** Action item **
Restate all of the entries verbatim.

+++ Data for this exercise +++

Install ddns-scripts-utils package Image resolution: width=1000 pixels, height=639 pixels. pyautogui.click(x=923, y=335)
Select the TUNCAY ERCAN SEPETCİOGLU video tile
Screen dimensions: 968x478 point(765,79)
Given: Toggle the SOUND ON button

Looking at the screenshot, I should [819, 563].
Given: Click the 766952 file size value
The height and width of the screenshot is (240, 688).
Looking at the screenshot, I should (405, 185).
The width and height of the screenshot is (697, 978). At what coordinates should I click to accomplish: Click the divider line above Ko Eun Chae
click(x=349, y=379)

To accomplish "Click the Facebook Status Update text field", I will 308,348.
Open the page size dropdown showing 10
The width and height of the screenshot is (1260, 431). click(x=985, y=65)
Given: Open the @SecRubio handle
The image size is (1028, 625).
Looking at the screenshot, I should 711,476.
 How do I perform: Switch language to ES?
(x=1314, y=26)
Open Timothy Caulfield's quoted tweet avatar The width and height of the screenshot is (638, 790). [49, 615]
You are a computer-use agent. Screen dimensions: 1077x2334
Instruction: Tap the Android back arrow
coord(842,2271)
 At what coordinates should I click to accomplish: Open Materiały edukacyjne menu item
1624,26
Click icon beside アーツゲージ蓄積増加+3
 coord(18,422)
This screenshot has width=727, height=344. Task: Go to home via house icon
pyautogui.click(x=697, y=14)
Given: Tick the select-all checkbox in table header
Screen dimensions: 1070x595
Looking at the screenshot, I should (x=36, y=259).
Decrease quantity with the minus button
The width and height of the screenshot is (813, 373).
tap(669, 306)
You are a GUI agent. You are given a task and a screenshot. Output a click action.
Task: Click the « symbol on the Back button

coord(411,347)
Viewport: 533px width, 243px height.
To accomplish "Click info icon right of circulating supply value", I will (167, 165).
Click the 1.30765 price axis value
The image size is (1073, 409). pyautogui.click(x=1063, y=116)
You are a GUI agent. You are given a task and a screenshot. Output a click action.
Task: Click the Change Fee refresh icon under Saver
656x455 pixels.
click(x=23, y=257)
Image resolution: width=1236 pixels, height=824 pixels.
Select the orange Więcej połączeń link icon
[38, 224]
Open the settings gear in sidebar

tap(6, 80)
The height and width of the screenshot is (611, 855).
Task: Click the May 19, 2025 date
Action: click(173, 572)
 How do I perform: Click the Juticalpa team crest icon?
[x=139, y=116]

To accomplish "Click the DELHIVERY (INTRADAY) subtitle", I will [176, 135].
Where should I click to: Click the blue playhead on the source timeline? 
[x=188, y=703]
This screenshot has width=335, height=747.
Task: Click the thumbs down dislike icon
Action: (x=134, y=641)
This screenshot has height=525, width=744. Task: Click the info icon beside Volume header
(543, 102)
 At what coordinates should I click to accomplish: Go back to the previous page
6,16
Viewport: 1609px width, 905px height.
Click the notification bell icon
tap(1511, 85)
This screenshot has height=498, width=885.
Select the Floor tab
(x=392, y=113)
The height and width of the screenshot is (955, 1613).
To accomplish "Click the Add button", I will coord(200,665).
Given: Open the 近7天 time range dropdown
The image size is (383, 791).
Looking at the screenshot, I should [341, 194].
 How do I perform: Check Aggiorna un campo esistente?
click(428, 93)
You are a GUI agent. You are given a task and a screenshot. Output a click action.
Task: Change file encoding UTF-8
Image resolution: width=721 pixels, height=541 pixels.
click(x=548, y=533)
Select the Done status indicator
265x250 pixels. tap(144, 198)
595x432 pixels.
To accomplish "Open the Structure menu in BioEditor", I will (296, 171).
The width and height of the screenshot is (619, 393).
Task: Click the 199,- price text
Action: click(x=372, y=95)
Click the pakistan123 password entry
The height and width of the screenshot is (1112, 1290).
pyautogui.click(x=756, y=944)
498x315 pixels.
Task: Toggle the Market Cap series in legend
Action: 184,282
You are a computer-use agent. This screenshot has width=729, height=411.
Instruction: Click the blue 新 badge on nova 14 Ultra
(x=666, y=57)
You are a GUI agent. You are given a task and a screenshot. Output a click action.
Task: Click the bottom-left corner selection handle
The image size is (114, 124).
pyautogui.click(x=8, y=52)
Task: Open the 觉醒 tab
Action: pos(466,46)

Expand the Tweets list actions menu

+++

** Answer to this problem **
Install ddns-scripts-utils package Image resolution: width=1000 pixels, height=639 pixels. pyautogui.click(x=923, y=335)
Select the TUNCAY ERCAN SEPETCİOGLU video tile
Screen dimensions: 968x478 point(765,79)
Given: Toggle the SOUND ON button

Looking at the screenshot, I should [819, 563].
Given: Click the 766952 file size value
The height and width of the screenshot is (240, 688).
Looking at the screenshot, I should (405, 185).
The width and height of the screenshot is (697, 978). At what coordinates should I click to accomplish: Click the divider line above Ko Eun Chae
click(x=349, y=379)

To accomplish "Click the Facebook Status Update text field", I will 308,348.
Open the page size dropdown showing 10
The width and height of the screenshot is (1260, 431). click(x=985, y=65)
Given: Open the @SecRubio handle
The image size is (1028, 625).
Looking at the screenshot, I should 711,476.
 How do I perform: Switch language to ES?
(x=1314, y=26)
Open Timothy Caulfield's quoted tweet avatar The width and height of the screenshot is (638, 790). [49, 615]
You are a computer-use agent. Screen dimensions: 1077x2334
Instruction: Tap the Android back arrow
coord(842,2271)
 At what coordinates should I click to accomplish: Open Materiały edukacyjne menu item
1624,26
Click icon beside アーツゲージ蓄積増加+3
 coord(18,422)
This screenshot has width=727, height=344. Task: Go to home via house icon
pyautogui.click(x=697, y=14)
Given: Tick the select-all checkbox in table header
Screen dimensions: 1070x595
Looking at the screenshot, I should (x=36, y=259).
Decrease quantity with the minus button
The width and height of the screenshot is (813, 373).
tap(669, 306)
You are a GUI agent. You are given a task and a screenshot. Output a click action.
Task: Click the « symbol on the Back button

coord(411,347)
Viewport: 533px width, 243px height.
To accomplish "Click info icon right of circulating supply value", I will (167, 165).
Click the 1.30765 price axis value
The image size is (1073, 409). pyautogui.click(x=1063, y=116)
You are a GUI agent. You are given a task and a screenshot. Output a click action.
Task: Click the Change Fee refresh icon under Saver
656x455 pixels.
click(x=23, y=257)
Image resolution: width=1236 pixels, height=824 pixels.
Select the orange Więcej połączeń link icon
[38, 224]
Open the settings gear in sidebar

tap(6, 80)
The height and width of the screenshot is (611, 855).
Task: Click the May 19, 2025 date
Action: click(173, 572)
 How do I perform: Click the Juticalpa team crest icon?
[x=139, y=116]

To accomplish "Click the DELHIVERY (INTRADAY) subtitle", I will [176, 135].
Where should I click to: Click the blue playhead on the source timeline? 
[x=188, y=703]
This screenshot has width=335, height=747.
Task: Click the thumbs down dislike icon
Action: (x=134, y=641)
This screenshot has height=525, width=744. Task: Click the info icon beside Volume header
(543, 102)
 At what coordinates should I click to accomplish: Go back to the previous page
6,16
Viewport: 1609px width, 905px height.
Click the notification bell icon
tap(1511, 85)
This screenshot has height=498, width=885.
Select the Floor tab
(x=392, y=113)
The height and width of the screenshot is (955, 1613).
To accomplish "Click the Add button", I will coord(200,665).
Given: Open the 近7天 time range dropdown
The image size is (383, 791).
Looking at the screenshot, I should [341, 194].
 How do I perform: Check Aggiorna un campo esistente?
click(428, 93)
You are a GUI agent. You are given a task and a screenshot. Output a click action.
Task: Change file encoding UTF-8
Image resolution: width=721 pixels, height=541 pixels.
click(x=548, y=533)
Select the Done status indicator
265x250 pixels. tap(144, 198)
595x432 pixels.
To accomplish "Open the Structure menu in BioEditor", I will (296, 171).
The width and height of the screenshot is (619, 393).
Task: Click the 199,- price text
Action: click(x=372, y=95)
Click the pakistan123 password entry
The height and width of the screenshot is (1112, 1290).
pyautogui.click(x=756, y=944)
498x315 pixels.
Task: Toggle the Market Cap series in legend
Action: 184,282
You are a computer-use agent. This screenshot has width=729, height=411.
Instruction: Click the blue 新 badge on nova 14 Ultra
(x=666, y=57)
You are a GUI agent. You are given a task and a screenshot. Output a click action.
Task: Click the bottom-left corner selection handle
The image size is (114, 124).
pyautogui.click(x=8, y=52)
Task: Open the 觉醒 tab
Action: pos(466,46)

Expand the Tweets list actions menu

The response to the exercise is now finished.